New implicit schemes for solving a system of conservation laws in one space dimension are obtained by using the cubic-spline technique. By making use of certain perturbation terms, these implicit schemes have been transformed to dissipative schemes. The nonlinear instabilities appearing in the solution in the narrow shock region have been damped by applying the automatic switched Shuman-filter method. Four test examples with continuous and discontinuous initial conditions have been solved to illustrate the theory. The proposed method has been extended to solve a system of conservation laws in two space dimensions.
1. Introduction
Nonlinear hyperbolic systems arise in several areas like gas dynamics, astrophysics and meteorology. In recent years, many f'mite-difference schemes have been proposed for solving these systems of conservation laws (cf. Richtmyer [1], Gourlay and Morris [2], Rubin and Burstein [3], McGuire and Morris [4]). As these schemes are explicit, they involve a severe restriction on the time step. Some implicit schemes (cf. Gourlay and Morris [5], Gary [6], Abarbanel and Zwas [7], Beam and Warming [8]) have also been proposed for solving these systems; these schemes are nondissipative. However, McGuire and Morris [9] have proposed a dissipative implicit finite-difference scheme of second order for solving such a system.

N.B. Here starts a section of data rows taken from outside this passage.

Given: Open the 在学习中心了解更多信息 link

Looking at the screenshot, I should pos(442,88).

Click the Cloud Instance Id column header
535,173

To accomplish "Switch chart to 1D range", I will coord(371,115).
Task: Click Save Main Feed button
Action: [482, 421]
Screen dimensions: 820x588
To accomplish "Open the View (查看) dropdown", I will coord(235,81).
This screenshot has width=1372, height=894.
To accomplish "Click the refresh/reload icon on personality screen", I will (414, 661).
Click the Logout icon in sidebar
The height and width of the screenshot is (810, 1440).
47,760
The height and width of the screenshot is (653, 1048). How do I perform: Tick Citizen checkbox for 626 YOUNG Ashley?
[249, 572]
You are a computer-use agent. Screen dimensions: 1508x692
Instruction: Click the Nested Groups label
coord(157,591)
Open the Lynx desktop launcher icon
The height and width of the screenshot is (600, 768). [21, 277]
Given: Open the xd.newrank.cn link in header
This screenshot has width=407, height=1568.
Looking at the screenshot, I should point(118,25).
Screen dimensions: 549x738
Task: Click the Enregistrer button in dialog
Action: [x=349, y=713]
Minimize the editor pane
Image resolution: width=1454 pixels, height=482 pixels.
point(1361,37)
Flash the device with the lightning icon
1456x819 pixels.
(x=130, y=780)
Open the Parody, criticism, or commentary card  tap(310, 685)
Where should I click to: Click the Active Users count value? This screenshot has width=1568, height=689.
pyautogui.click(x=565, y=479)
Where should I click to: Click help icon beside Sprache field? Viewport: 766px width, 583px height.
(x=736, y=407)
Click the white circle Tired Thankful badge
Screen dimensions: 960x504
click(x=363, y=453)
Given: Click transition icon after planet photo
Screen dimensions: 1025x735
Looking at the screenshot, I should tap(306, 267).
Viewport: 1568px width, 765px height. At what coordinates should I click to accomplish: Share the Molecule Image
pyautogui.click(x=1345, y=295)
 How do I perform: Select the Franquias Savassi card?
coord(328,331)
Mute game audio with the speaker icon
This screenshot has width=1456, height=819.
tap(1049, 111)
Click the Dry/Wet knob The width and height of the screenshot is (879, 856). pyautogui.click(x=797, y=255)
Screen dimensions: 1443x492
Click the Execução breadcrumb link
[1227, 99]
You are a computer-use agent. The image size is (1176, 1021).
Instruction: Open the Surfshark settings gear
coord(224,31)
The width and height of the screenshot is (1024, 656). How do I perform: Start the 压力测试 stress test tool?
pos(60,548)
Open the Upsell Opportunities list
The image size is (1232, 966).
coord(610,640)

The order of accuracy in all these schemes ranges from order one to order four. Numerical results obtained by the first-order schemes show smooth profiles of discontinuities, resisting nonlinear instability; the shocks are found to be very smeared. The use of second-and higherorder schemes give rise to sharp profiles with large oscillations. These abnormal results are due to the presence of higher-order derivatives near shock-like discontinuities. The schemes of third and fourth order are of little practical value because of their complexity demanding an excessive use of computer time; they also do not provide any specific advantage in handling the discontinuities.
Implicit schemes, in general, are numerically more stable. They are more useful when the instability bound of the explicit scheme is more restrictive than the desired accuracy bound.
In the present paper, we have used the cubic-spline technique and certain perturbation terms for devising a general second-order dissipative implicit scheme.